What is SMILA?
SMILA is a framework for creating scalable server-side systems that process large amounts of unstructured data in order to build applications in the area of search, linguistic analysis, information mining or similar. The goal is to enable you to easily integrate data source connectors, search engines, sophisticated analysis methods and other components by gaining scalability and reliability out-of-the-box.
As such, SMILA provides these main parts:
- JobManager: a system for asynchronous, scalable processing of data using configurable workflows. The system is able to reliably distribute the tasks to be done on big clusters of hosts. The workflows orchestrate easy-to-implement workers that can be used to integrate application-specific processing logic.
- Crawlers: concepts and basic implementations for scalable components that extract data from data sources.

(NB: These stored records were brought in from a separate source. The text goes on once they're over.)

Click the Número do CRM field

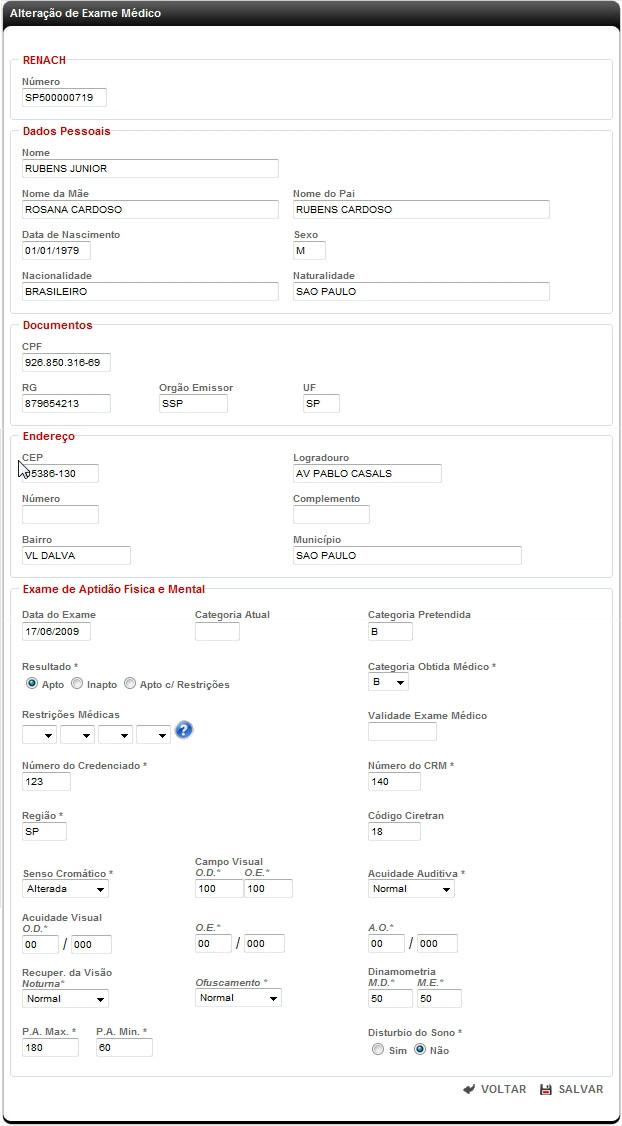click(394, 782)
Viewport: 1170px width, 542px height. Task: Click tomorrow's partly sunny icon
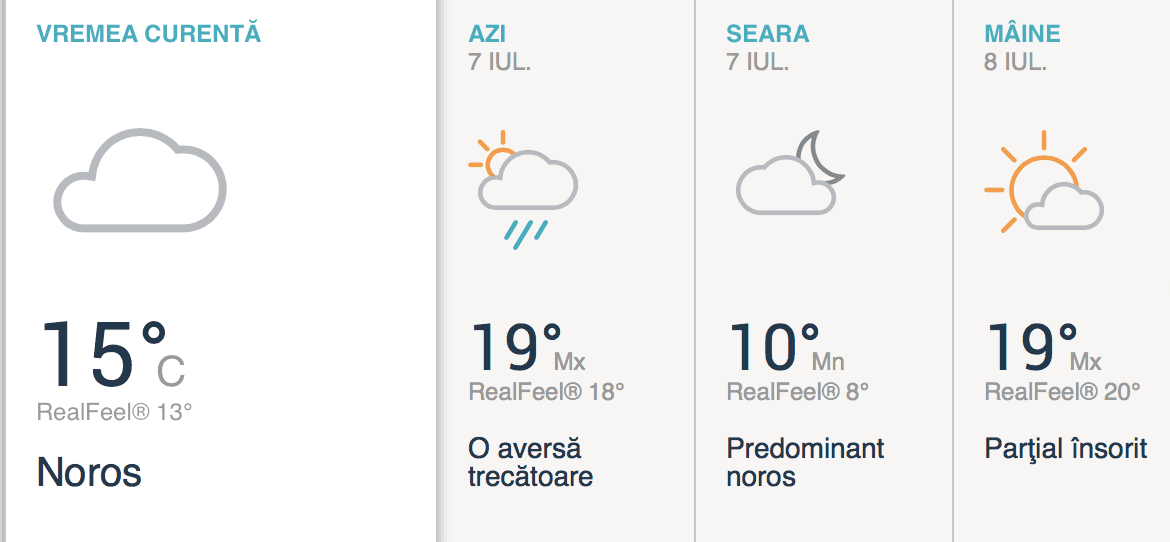[x=1043, y=185]
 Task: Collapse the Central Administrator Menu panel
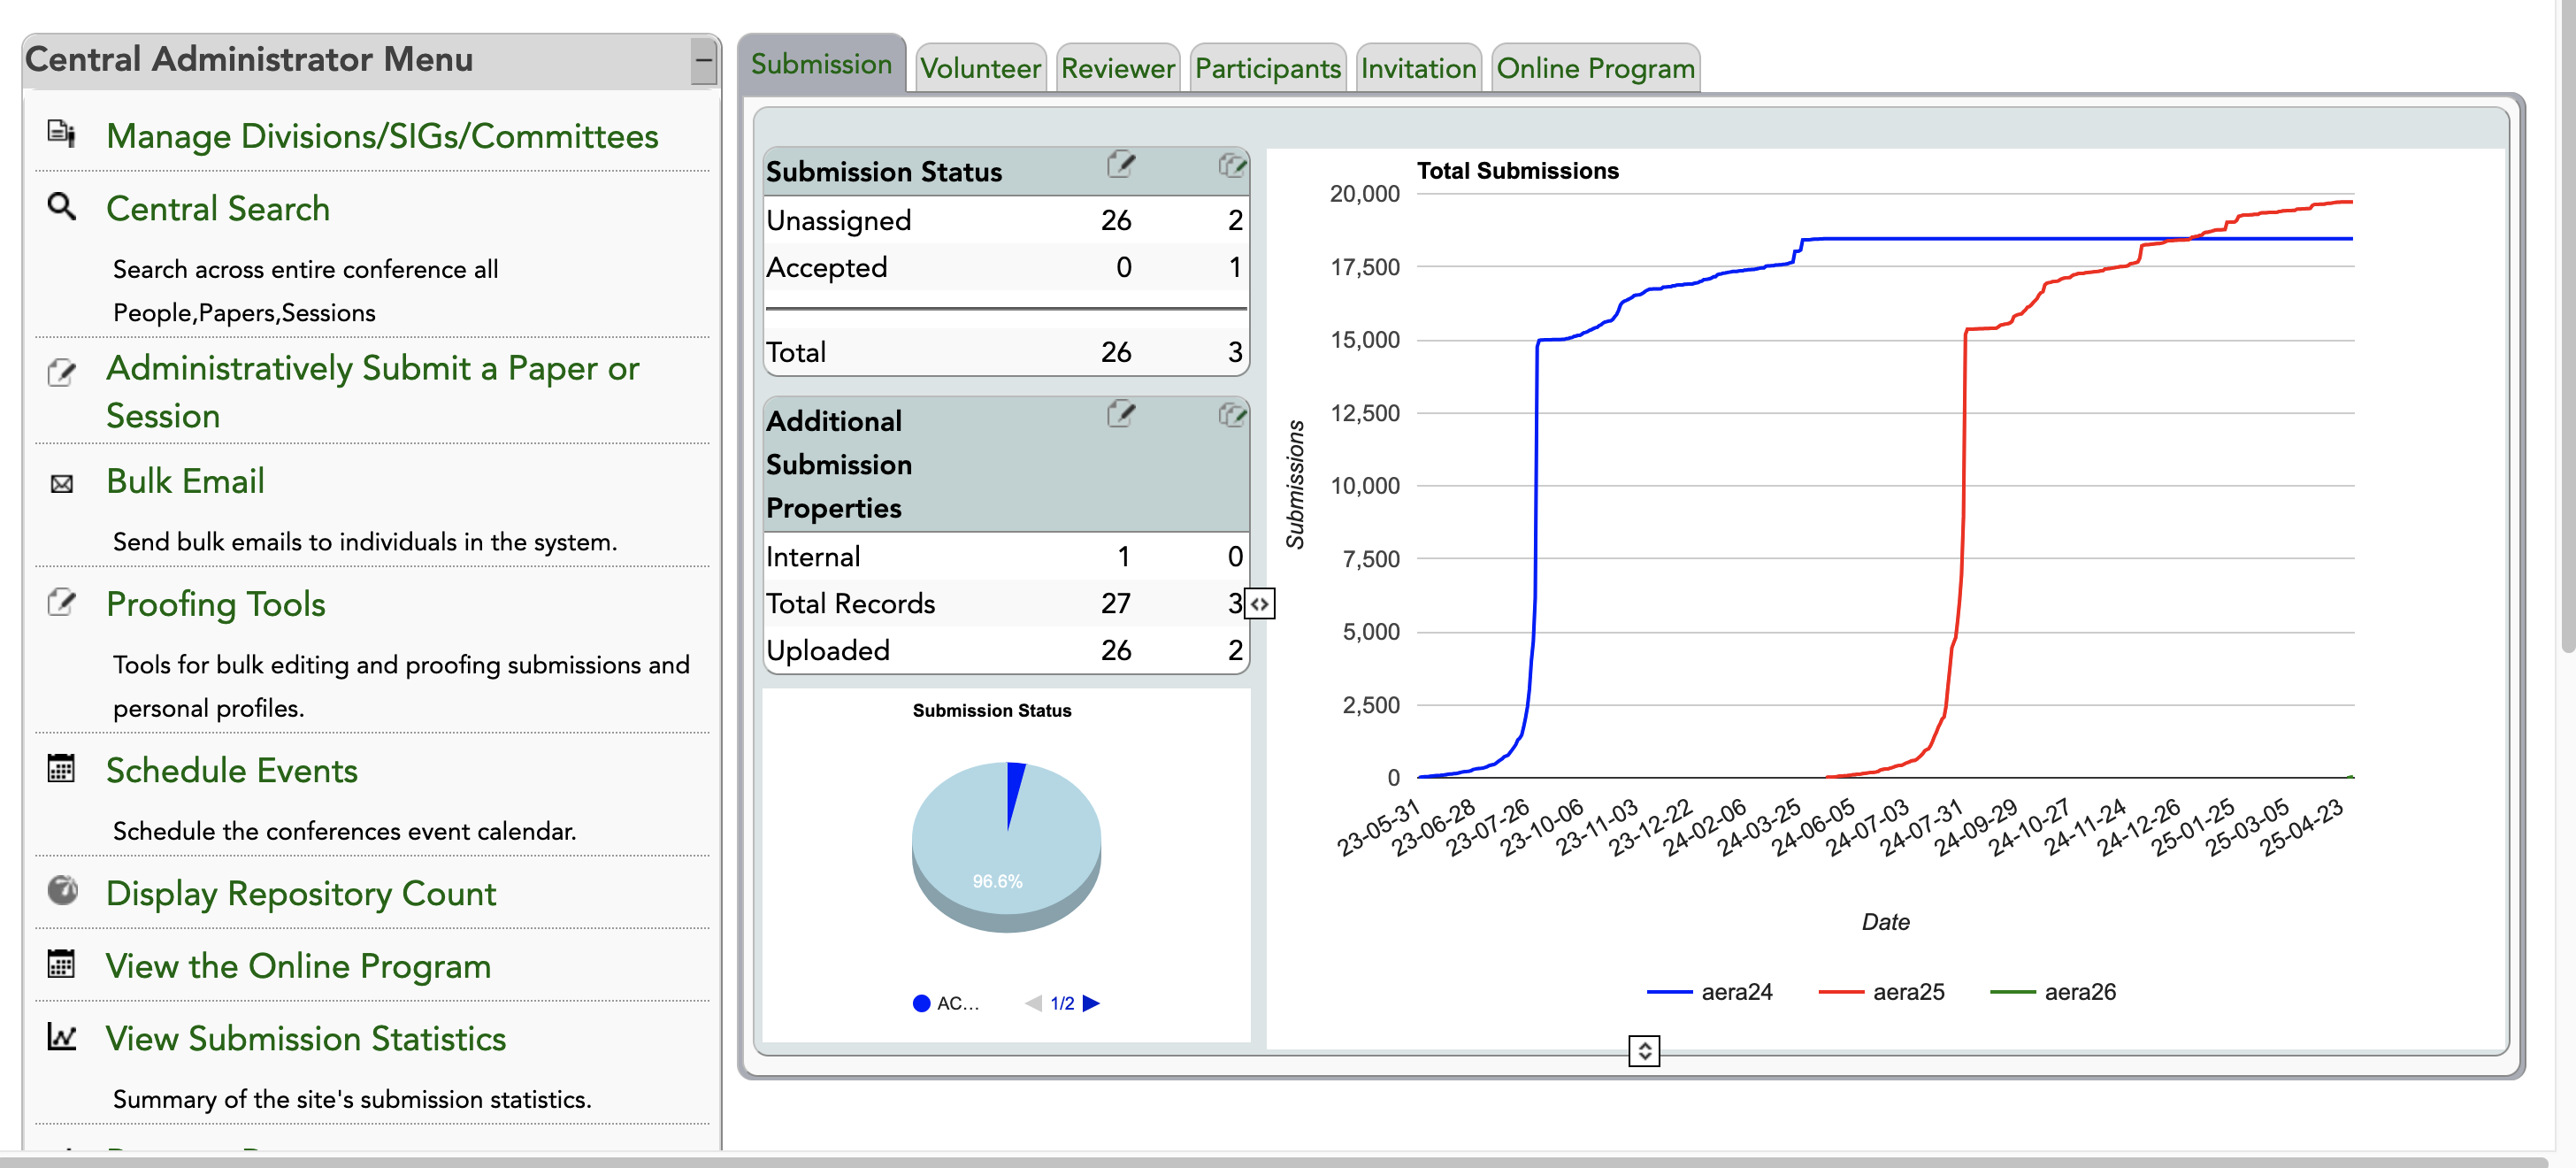pyautogui.click(x=703, y=61)
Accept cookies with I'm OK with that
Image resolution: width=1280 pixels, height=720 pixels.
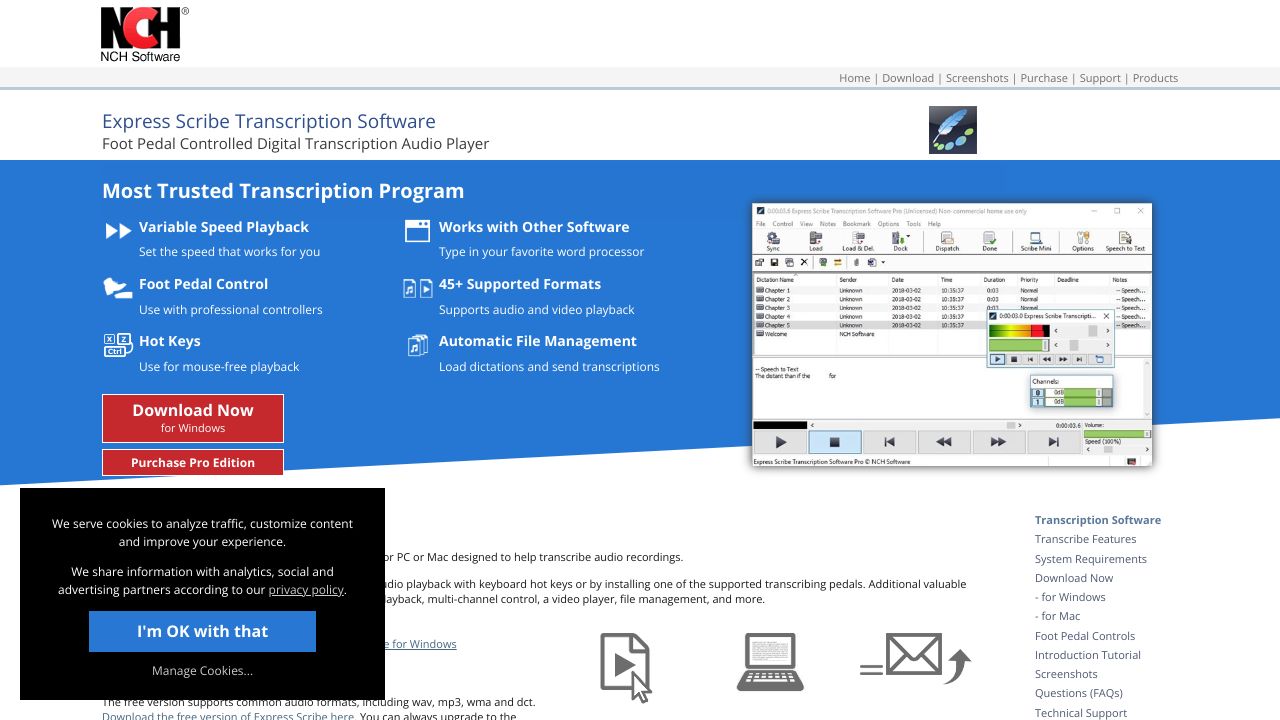tap(202, 632)
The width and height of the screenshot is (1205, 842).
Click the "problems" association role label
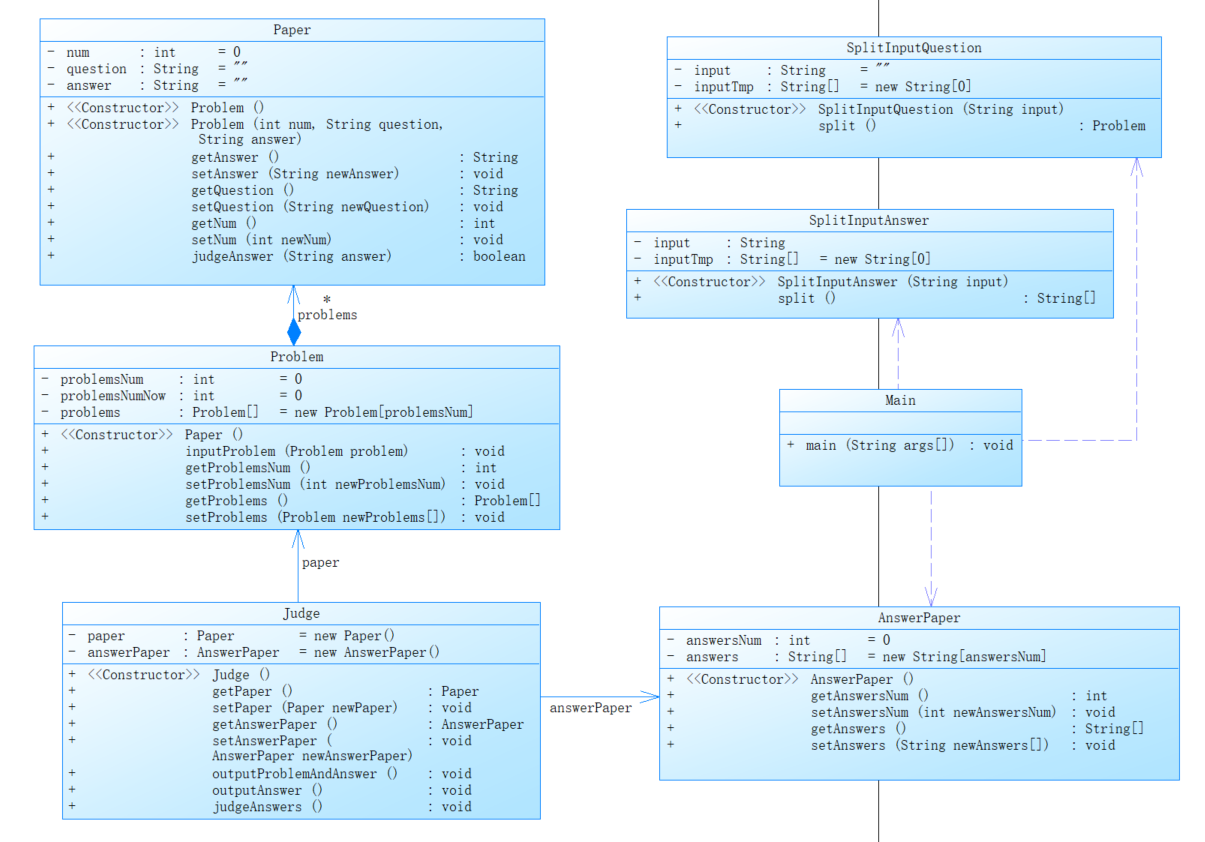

- Pipelines: a system for processing synchronous requests (e.g. search requests) by orchestrating easy-to-implement components (pipelets) in workflows defined in BPEL.
- Storage: concepts for integrating big-data storages for efficient persistence of the processed data.
Eventually, all SMILA functionality is accessible for external clients via an HTTP ReST API using JSON as the exchange data format.
As an Eclipse system, SMILA is built adhering to OSGi standard and makes a heavy use of the OSGi service component model.
Download this zip file containing the original PowerPoint file of this slide.
A SMILA system consists of two distinguished parts:
- First, data has to be imported into the system and processed to build an search index or extract an ontology or whatever can be learned from the data.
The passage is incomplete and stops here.